--- What you have to do ---
Print each of the records below, leaving every word as it is.

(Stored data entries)
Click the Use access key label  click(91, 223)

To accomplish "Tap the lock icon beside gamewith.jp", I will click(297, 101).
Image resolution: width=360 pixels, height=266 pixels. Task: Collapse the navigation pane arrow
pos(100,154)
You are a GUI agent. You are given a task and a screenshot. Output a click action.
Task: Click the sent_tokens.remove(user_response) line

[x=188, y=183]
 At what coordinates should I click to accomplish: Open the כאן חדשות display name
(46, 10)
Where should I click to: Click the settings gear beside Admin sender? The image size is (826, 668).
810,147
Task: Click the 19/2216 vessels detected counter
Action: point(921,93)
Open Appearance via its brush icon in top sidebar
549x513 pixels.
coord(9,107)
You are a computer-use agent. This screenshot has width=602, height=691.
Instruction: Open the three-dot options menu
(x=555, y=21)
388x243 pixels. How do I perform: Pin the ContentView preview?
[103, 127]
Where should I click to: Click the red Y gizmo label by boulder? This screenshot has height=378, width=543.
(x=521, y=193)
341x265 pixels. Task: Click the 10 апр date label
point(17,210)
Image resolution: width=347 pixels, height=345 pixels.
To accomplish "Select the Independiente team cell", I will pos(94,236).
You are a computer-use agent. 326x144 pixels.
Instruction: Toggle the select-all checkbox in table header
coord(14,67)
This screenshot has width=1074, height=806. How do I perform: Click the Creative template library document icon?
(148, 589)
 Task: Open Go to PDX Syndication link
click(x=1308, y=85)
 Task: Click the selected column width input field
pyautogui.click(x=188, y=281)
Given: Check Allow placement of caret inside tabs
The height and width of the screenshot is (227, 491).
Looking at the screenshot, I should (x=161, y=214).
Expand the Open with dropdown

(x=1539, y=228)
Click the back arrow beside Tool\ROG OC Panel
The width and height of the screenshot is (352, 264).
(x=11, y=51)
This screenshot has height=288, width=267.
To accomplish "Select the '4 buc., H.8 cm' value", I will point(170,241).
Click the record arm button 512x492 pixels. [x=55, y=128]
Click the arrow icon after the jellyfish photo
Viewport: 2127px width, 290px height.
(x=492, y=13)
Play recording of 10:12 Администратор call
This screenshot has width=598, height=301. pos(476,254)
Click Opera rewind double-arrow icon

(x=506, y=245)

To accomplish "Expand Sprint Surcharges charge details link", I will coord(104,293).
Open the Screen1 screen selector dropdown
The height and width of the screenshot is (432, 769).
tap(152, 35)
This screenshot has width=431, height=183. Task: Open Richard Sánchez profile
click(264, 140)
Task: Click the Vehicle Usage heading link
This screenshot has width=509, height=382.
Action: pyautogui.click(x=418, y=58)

--- Answer space ---
Click the Use access key label  click(91, 223)

To accomplish "Tap the lock icon beside gamewith.jp", I will click(297, 101).
Image resolution: width=360 pixels, height=266 pixels. Task: Collapse the navigation pane arrow
pos(100,154)
You are a GUI agent. You are given a task and a screenshot. Output a click action.
Task: Click the sent_tokens.remove(user_response) line

[x=188, y=183]
 At what coordinates should I click to accomplish: Open the כאן חדשות display name
(46, 10)
Where should I click to: Click the settings gear beside Admin sender? The image size is (826, 668).
810,147
Task: Click the 19/2216 vessels detected counter
Action: point(921,93)
Open Appearance via its brush icon in top sidebar
549x513 pixels.
coord(9,107)
You are a computer-use agent. This screenshot has width=602, height=691.
Instruction: Open the three-dot options menu
(x=555, y=21)
388x243 pixels. How do I perform: Pin the ContentView preview?
[103, 127]
Where should I click to: Click the red Y gizmo label by boulder? This screenshot has height=378, width=543.
(x=521, y=193)
341x265 pixels. Task: Click the 10 апр date label
point(17,210)
Image resolution: width=347 pixels, height=345 pixels.
To accomplish "Select the Independiente team cell", I will pos(94,236).
You are a computer-use agent. 326x144 pixels.
Instruction: Toggle the select-all checkbox in table header
coord(14,67)
This screenshot has width=1074, height=806. How do I perform: Click the Creative template library document icon?
(148, 589)
 Task: Open Go to PDX Syndication link
click(x=1308, y=85)
 Task: Click the selected column width input field
pyautogui.click(x=188, y=281)
Given: Check Allow placement of caret inside tabs
The height and width of the screenshot is (227, 491).
Looking at the screenshot, I should (x=161, y=214).
Expand the Open with dropdown

(x=1539, y=228)
Click the back arrow beside Tool\ROG OC Panel
The width and height of the screenshot is (352, 264).
(x=11, y=51)
This screenshot has height=288, width=267.
To accomplish "Select the '4 buc., H.8 cm' value", I will point(170,241).
Click the record arm button 512x492 pixels. [x=55, y=128]
Click the arrow icon after the jellyfish photo
Viewport: 2127px width, 290px height.
(x=492, y=13)
Play recording of 10:12 Администратор call
This screenshot has width=598, height=301. pos(476,254)
Click Opera rewind double-arrow icon

(x=506, y=245)

To accomplish "Expand Sprint Surcharges charge details link", I will coord(104,293).
Open the Screen1 screen selector dropdown
The height and width of the screenshot is (432, 769).
tap(152, 35)
This screenshot has width=431, height=183. Task: Open Richard Sánchez profile
click(264, 140)
Task: Click the Vehicle Usage heading link
This screenshot has width=509, height=382.
Action: pyautogui.click(x=418, y=58)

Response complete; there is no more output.